CM - Essa sempre foi uma área em que o Brasil teve um destaque muito grande. De repente entra esse personagem e a política externa vira alvo de desconfiança. Está todo mundo perplexo [elogia chanceleres dos governos petistas, e o assessor especial Marco Aurélio Garcia]. Agora, parece que o articulador é o deputado filho do Bolsonaro. Mas articulador de quê? De elogiar os Estados Unidos? O que o Eduardo Bolsonaro tem a dizer a respeito da América Latina, do México? Nada. Tem elogios ao Trump. Será que alguma coisa que Bolsonaro tem dito no exterior tem ajudado o governo? Agora ele vai conversar com Macri, que está com uma baixa popularidade.

Que está em queda.

CM - Nosso líder liberal Macri, com inflação lá em cima. Agora, vai enfrentar uma greve geral. Os caminhoneiros param o país todo. E ele vai lá. Falta de informação também. É um homem inteligente. Não tenho dúvida. É o presidente da República. Mas é culto? Não. Tem cultura política? Não. Bolsonaro ficou esses anos todos aí como deputado. Que atividade internacional foi a dele?

Ele pode delegar.

CM - Para delegar, tem que saber o que e para quem. Em um pais como Brasil, em uma América Latina confusa como essa, não saber a quem delegar e como...

Acredita que ele escalou mal os ministros?

CM - Disse que são três vetores: economia, segurança e a parte administrativa entregue aos militares. Isso está muito bem. É o que segura. Aí são pontos.

O que o sr. acha dessa opção por se manifestar pelas redes sociais? O Carlos Bolsonaro teve um embate pesado com o Rodrigo. E daí?

CM - Você acha que isso gerou algum tipo de formação de opinião? Claro que uma coisa inusitada como essa, a imprensa dá uma relevância muito grande.

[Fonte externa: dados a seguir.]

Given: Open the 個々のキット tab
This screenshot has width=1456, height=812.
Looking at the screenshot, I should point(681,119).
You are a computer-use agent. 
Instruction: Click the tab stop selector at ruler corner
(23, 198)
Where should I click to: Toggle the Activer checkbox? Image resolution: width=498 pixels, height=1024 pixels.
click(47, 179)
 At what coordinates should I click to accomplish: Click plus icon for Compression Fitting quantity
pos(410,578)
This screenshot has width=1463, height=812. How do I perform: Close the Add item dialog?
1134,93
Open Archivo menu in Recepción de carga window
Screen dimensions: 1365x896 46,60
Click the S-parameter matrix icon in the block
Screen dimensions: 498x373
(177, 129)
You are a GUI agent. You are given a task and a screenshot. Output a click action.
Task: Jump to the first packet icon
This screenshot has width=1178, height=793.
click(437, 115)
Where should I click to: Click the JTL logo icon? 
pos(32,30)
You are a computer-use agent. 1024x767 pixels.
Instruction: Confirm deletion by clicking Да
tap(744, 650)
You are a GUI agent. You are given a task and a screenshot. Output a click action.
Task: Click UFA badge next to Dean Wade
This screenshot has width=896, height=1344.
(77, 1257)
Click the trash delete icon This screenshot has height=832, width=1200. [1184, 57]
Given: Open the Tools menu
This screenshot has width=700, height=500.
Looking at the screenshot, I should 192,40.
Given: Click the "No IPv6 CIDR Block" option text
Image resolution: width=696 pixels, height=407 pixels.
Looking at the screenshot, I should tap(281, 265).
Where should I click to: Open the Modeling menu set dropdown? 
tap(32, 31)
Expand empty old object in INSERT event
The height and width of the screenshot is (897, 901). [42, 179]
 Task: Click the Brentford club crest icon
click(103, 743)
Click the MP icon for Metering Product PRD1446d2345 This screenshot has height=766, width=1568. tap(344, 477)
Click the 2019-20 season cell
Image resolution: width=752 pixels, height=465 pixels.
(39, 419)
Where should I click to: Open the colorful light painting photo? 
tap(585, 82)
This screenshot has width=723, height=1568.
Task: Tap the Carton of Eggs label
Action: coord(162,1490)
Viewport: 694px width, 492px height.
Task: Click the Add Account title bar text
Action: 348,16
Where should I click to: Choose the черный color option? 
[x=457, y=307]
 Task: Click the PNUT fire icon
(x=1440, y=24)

Qual é a importância disso para o governo?

Fica complicado para articulação quando o filho do presidente faz contrapontos nas redes sociais ao presidente da Câmara em um momento tão delicado.

CM - Será que é ele mesmo? Será que jantam junto e o pai não dá um empurra, "já que eu não posso falar, fala você"? Qual é a permanência disso?

O sr. acha que os posts do Carlos refletem o pensamento do pai?

CM - Não sei porque não conheço os posts do Carlos. Não dou relevância a isso. Não acho que é um personagem. Não estou dizendo que não seja, Mas não acho que seja um personagem político relevante. Acho que essa intensidade termina não ajudando o pai.

O sr. dá uma nota para esses primeiros cem dias do governo Bolsonaro?

CM - Estou dizendo que existem três vetores positivos. Como são muito importantes, vamos dizer nota seis, nota seis e meio? Graças a esses três vetores.